Even though most of the disappearances were from the high street and even though Wonga wasn’t the sort of company which could reasonably expect to receive touching tributes, its demise would have been impossible to overlook if only because of the amount of media coverage it received. The reasons for its downfall have already been widely covered but, in brief, Wonga got rather too enthusiastic about pushing legal boundaries and was fatally wounded when those boundaries snapped back into place.
Toys R Us
While it’s tempting to blame the closure of Toys R Us on competition from internet retailers, particularly Amazon, the reality is rather more nuanced. The fact is that it is usually very difficult for bricks-and-mortar retailers to offer the sort of low prices seen on the internet, but consumers do not necessarily base their purchase decisions on price alone. Convenience is also a factor and while convenience may be open to interpretation, as a minimum, real-world retailers have to offer the same hassle-free shopping experience as consumers have expect from the best online retailers. Toys R Us just did not do this and it certainly did not make any attempt to make shopping there a form of entertainment in itself as, for example, Hamley’s has done. In short, it continued to do what it had been doing back in the days when it had no real competition and has paid the price for its complacency.
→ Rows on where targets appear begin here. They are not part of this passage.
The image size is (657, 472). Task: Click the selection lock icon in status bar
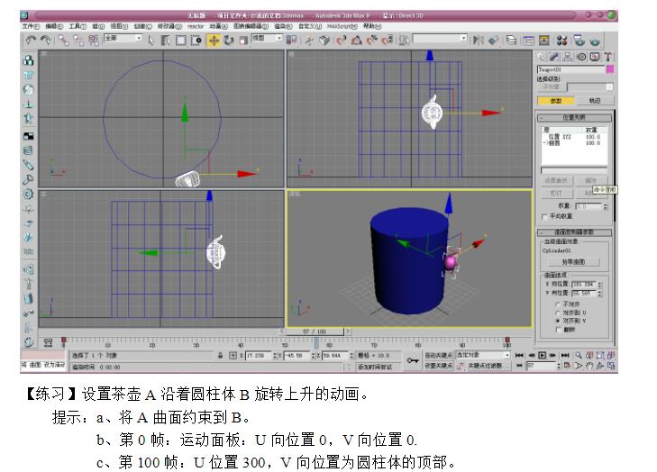tap(221, 356)
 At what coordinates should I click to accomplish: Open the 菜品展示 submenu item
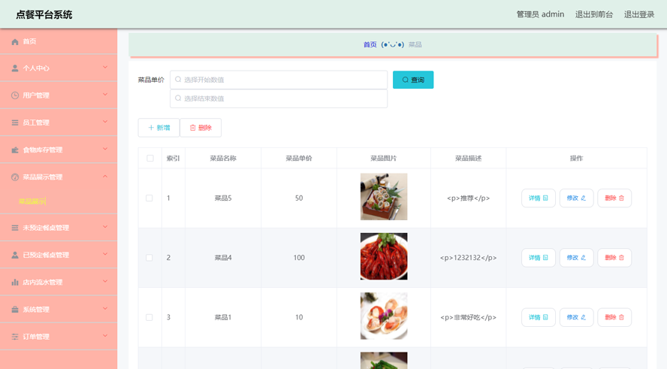[32, 201]
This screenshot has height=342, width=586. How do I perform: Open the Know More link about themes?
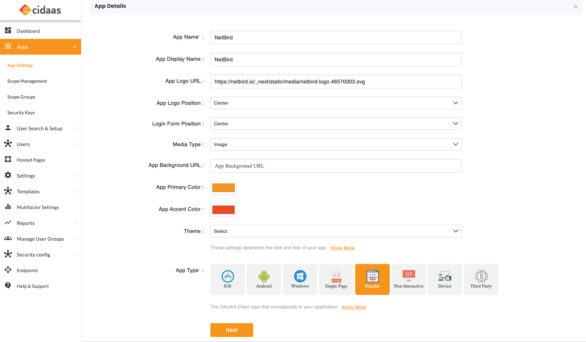coord(342,248)
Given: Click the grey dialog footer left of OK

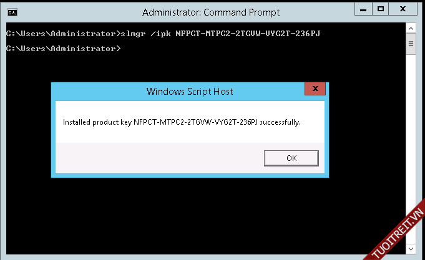Looking at the screenshot, I should tap(156, 158).
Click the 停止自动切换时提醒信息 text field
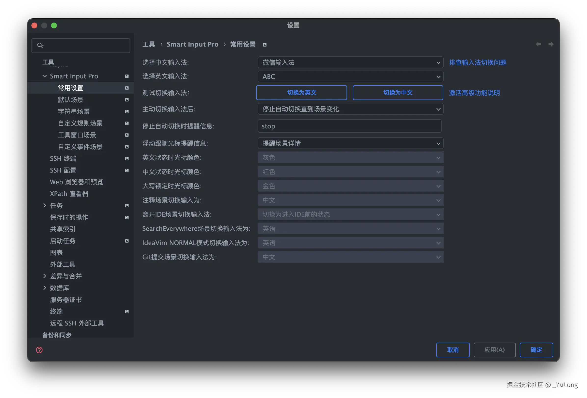The width and height of the screenshot is (587, 398). [349, 126]
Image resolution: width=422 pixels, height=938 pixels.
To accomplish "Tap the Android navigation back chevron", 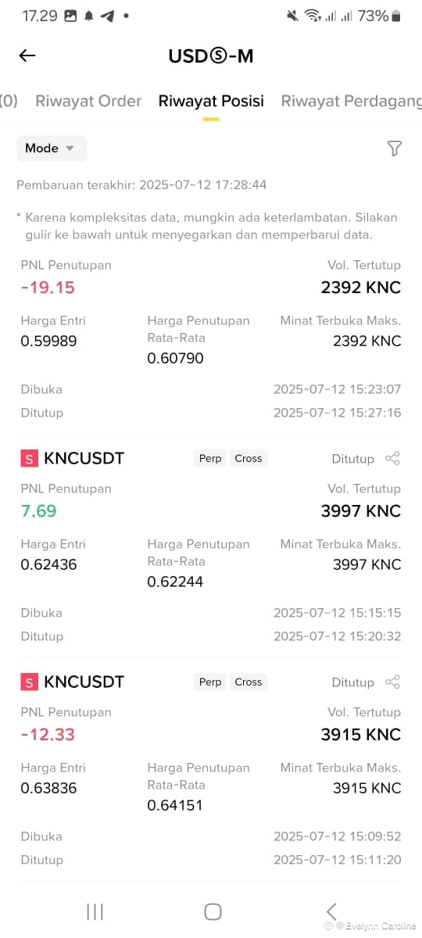I will [331, 911].
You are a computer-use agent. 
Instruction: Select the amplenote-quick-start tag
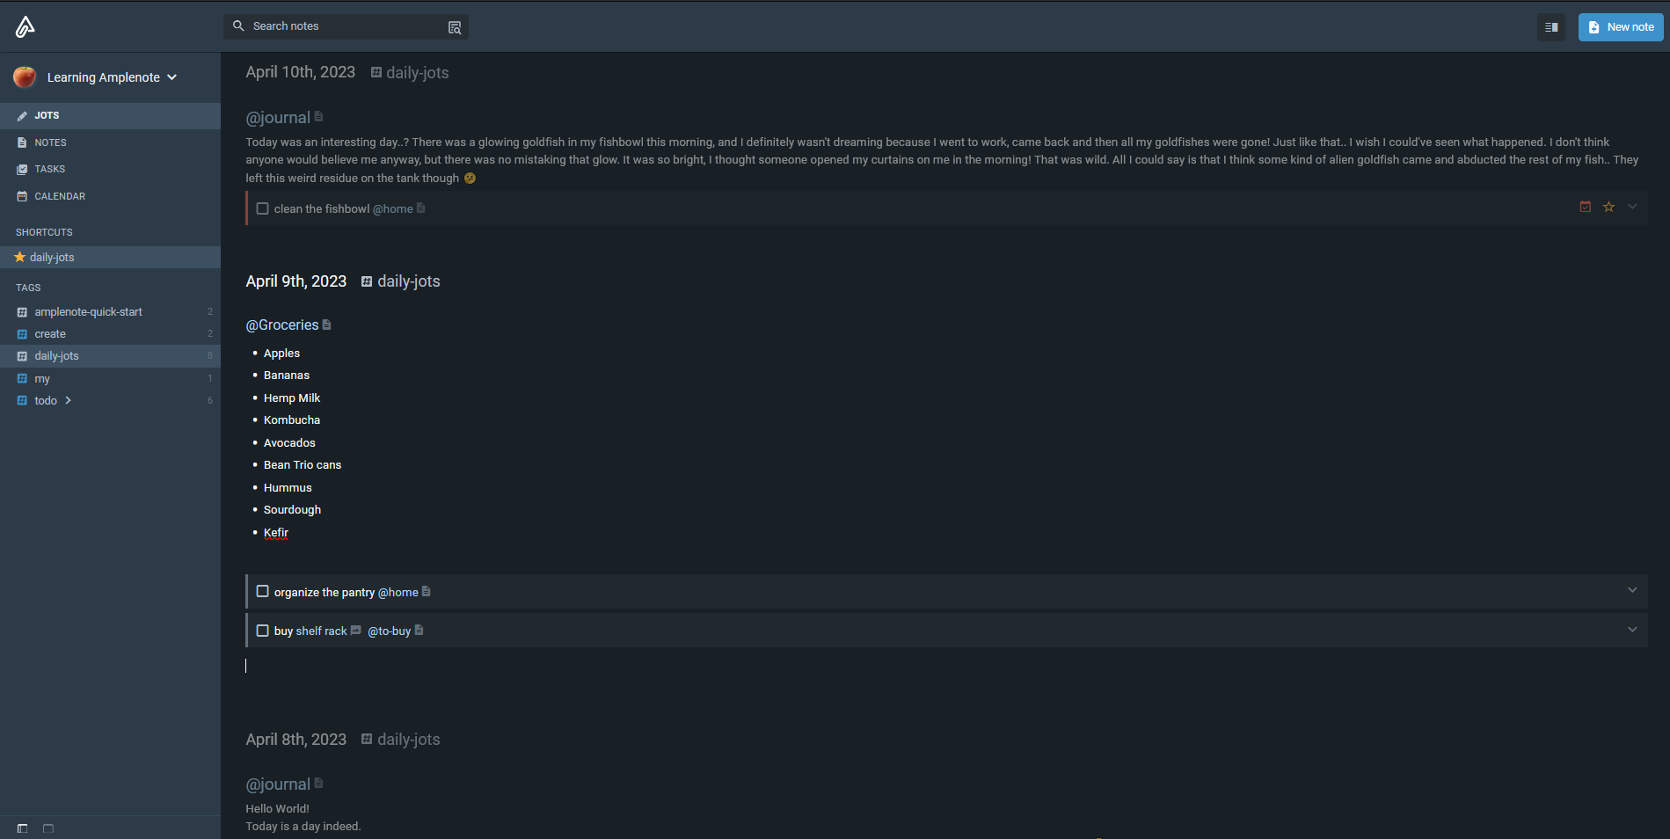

Very similar comments apply to Maplin although arguably with a greater degree of irony since Maplin was, fundamentally, an electronics store. Unfortunately for Maplin and its former staff, there is a difference between understanding electronics in general and understanding the attraction of online retail and how to deal with it. Maplin’s website, like its stores, was frankly a jumbled mess, which was frustrating to navigate and its real-world retail staff often lacked the expertise necessary to persuade customers to visit the store in order to benefit from their knowledge. In short, like Toys R Us, Maplin simply failed to give people a reason to visit their stores either online or in the real world.
The endangered list
A full list of brands which were forced into store closures during 2018 would take up a full article on its own, especially if it involved a look at the reasons behind the closures. The biggest names however are arguably John Lewis, Marks and Spencer, Debenhams, House of Fraser, WH Smiths and Mothercare. While these names may invoke nostalgia, at least amongst those of a certain age, happy memories do not sell products and services by themselves and a large number of stores which are too new to be historic and too old to be modern is not a good basis for competing in the 21st century retail world. It’s no coincidence that these stores are all, essentially, generalists, rather than niche retailers who have become respected for their expertise in their sector. This is true even of Mothercare, which is the most focused of all of these brands. What’s more, they have all, to some degree, struggled to maintain the desirability of their own-brand products, which are a defensive moat for any retailer. Both Marks and Spencer and John Lewis have been (re)gaining ground in this area and it will be interesting to see if they can use this to improve their fortunes.